WHAT YOU HAVE TO DO
Please set out the lines below as a numbered list, skipping any blank lines and leaving the pictures out.

EXCERPTED DATA
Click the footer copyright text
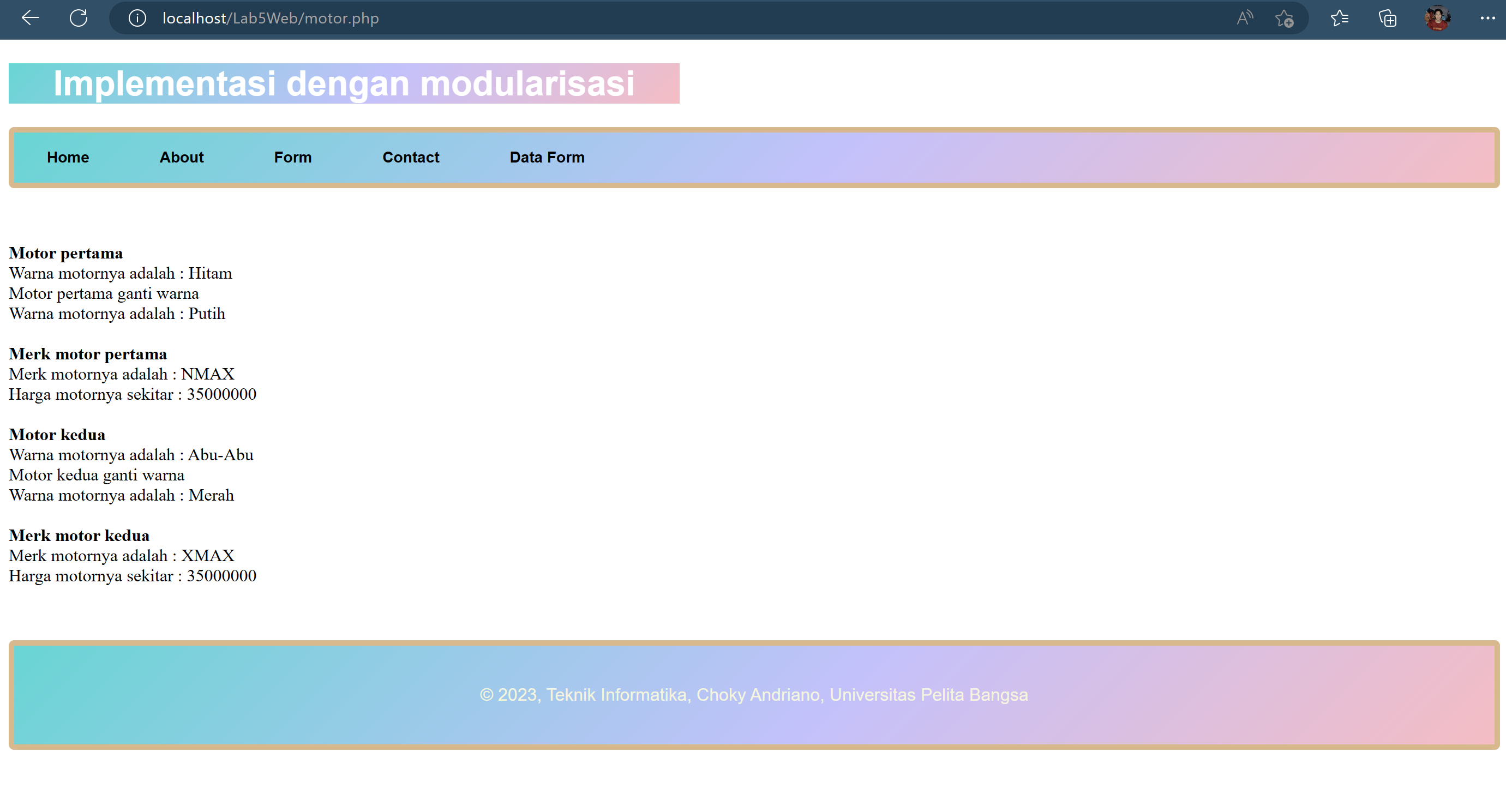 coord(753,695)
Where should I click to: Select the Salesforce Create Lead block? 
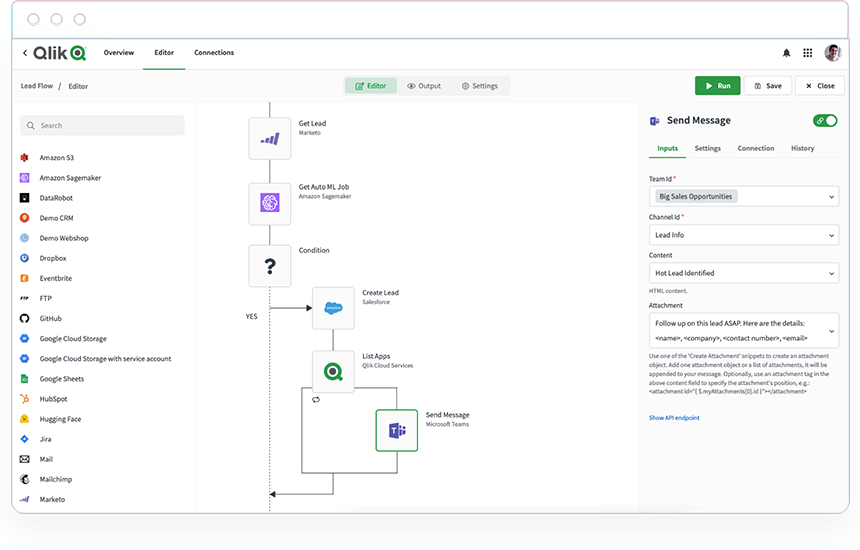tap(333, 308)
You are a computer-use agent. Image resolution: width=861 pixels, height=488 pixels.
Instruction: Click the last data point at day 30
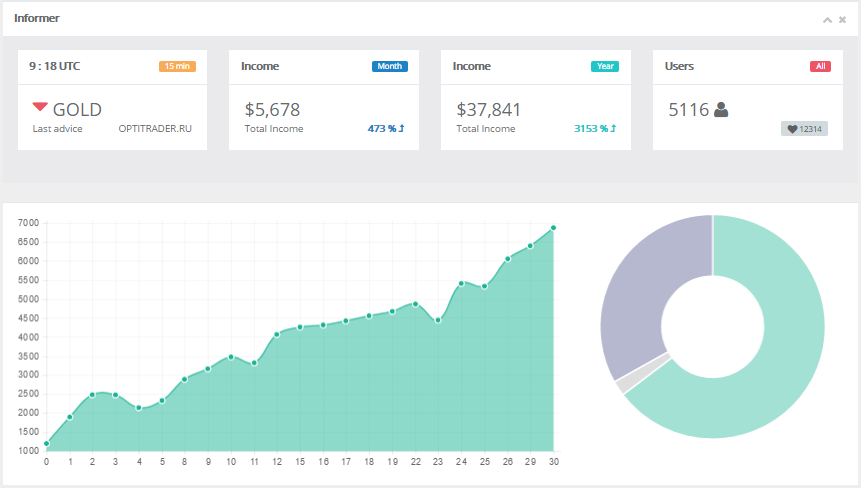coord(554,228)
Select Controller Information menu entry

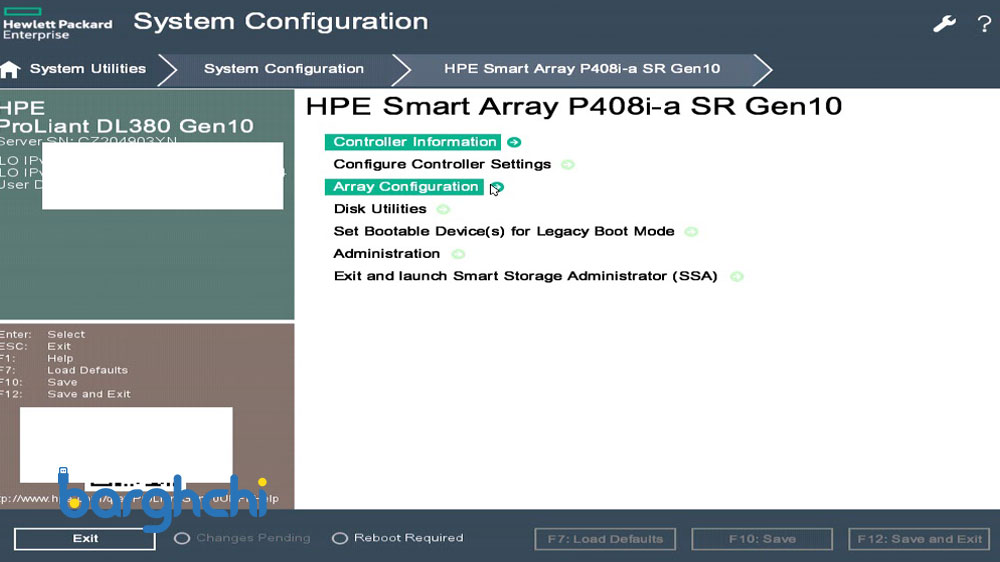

RIGHT ANSWER
1. Click the footer copyright text
2.  coord(753,695)
3. Where should I click to: Select the Salesforce Create Lead block? 
4. tap(333, 308)
5. You are a computer-use agent. Image resolution: width=861 pixels, height=488 pixels.
6. Instruction: Click the last data point at day 30
7. coord(554,228)
8. Select Controller Information menu entry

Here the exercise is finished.